Il faut rappeler que dans sa phase de jeunesse, le système de ramification d’un Acer, à axe principal prédominant et à axes latéraux subordonnés, est un système de croissance monopodiale acrotone : la ramification se fait dans l’ensemble " vers le haut " et " vers l’extérieur ", ce qui permet une utilisation optimale de la lumière par les feuilles de la couronne. Ce type de croissance donne une architecture globale pyramidale (pour d’information, le stade adulte donnera une architecture plutôt arrondie, le stade de la maturité donnera un houppier irrégulier et éclaté en une multitude de petites cimes, et enfin le stade " sénescent " donnera un houpier disloqué).
Qu’est-ce qui permet d’expliquer qu’un Acer s’éloigne, provisoirement ou définitivement, de son type architectural ?
Sur un jeune Acer, les branches sont corrélées dans leur développement, elles s'équilibrent mutuellement.

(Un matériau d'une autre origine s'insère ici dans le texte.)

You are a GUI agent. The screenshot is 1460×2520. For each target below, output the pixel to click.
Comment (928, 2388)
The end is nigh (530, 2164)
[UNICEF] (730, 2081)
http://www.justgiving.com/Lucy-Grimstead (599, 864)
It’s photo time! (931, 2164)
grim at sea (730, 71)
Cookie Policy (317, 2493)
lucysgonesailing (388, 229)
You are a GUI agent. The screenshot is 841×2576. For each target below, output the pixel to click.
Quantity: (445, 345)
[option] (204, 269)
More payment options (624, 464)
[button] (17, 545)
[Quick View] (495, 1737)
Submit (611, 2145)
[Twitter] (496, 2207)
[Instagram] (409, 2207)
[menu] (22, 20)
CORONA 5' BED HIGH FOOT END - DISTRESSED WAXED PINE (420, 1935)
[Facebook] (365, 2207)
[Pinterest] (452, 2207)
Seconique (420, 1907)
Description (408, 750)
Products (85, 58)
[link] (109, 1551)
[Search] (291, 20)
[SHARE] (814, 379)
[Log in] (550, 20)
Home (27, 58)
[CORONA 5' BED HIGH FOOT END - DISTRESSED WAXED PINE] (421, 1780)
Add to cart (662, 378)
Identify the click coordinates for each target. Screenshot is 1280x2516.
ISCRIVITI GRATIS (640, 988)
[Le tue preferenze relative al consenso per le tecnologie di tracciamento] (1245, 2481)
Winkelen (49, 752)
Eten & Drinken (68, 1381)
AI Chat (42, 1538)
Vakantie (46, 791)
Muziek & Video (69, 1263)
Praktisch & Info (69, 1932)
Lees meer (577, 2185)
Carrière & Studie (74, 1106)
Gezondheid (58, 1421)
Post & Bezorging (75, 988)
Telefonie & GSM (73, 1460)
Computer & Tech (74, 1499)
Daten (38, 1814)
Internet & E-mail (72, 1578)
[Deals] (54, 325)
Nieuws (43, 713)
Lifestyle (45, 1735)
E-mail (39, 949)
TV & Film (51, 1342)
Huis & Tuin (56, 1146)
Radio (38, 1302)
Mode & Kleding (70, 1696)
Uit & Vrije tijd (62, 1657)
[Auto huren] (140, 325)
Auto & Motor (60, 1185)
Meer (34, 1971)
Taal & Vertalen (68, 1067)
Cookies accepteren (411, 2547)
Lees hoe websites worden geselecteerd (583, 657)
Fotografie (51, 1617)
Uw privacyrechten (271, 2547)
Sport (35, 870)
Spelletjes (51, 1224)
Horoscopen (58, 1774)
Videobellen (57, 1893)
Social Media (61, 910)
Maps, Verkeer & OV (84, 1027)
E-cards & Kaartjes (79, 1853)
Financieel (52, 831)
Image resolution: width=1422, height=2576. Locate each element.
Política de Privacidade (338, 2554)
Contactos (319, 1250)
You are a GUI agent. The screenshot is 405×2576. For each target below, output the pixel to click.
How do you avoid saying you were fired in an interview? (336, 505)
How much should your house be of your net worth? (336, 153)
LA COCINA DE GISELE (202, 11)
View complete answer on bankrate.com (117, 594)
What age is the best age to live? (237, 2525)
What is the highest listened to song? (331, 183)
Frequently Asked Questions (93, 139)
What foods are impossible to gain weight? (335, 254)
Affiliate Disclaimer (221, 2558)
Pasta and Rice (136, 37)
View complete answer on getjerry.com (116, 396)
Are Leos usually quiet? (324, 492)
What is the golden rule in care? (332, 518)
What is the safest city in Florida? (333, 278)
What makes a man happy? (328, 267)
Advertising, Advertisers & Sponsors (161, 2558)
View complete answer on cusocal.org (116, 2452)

La taille d’une branche ou d'un rameau, même légère, provoque une réaction dans l'arbre entier. C’est ce qui explique, par exemple, qu’un Acer " couronné " (taillé au sommet pour présenter des branches de longueur égale) développe dans la partie inférieure de son houppier des ramifications que l'on ne retrouve pas chez un arbre non taillé. La suppression du contrôle apicale par ablation de l’apex caulinaire va avoir deux effets par rapport à l’unité architecturale de son type : produire deux rameaux subégaux définitivement orthotropes qui vont constituer deux flèches, et lever l’inhibition de certains bourgeons latents (axillaire) qui vont alors développer sur le tronc ou à la base des charpentières des rameaux orthotropes vigoureux (des rejets). J’ai mis en photos plusieurs exemples.

coupe de la flèche sur 'kawara no midori' (pépinière Maillot)

naissance des rejets qui se développeront vigoureusement au printemps prochain

coupe de l'axe dominant sur shirasawanum 'jordan'

rejets sur le tronc
Dans ce cas de figure, il ne faut pas s’étonner de constater un développement anarchique de rameaux basitones qui donne une structure touffue et un port en boulle. Il faut bien comprendre qu’un tel développement n’a souvent rien à voir avec celui de l’espèce ou du type : il est la conséquence d’une taille inappropriée, intervenue trop drastiquement et/ou trop tôt (hors cas spéciaux des " balais de sorcières "). Ceci est vrai pour 'katsura', par exemple… Nous sommes tellement habitués à le voir sous un aspect perturbé que nous finissons par oublier a quoi ils devraient ressembler…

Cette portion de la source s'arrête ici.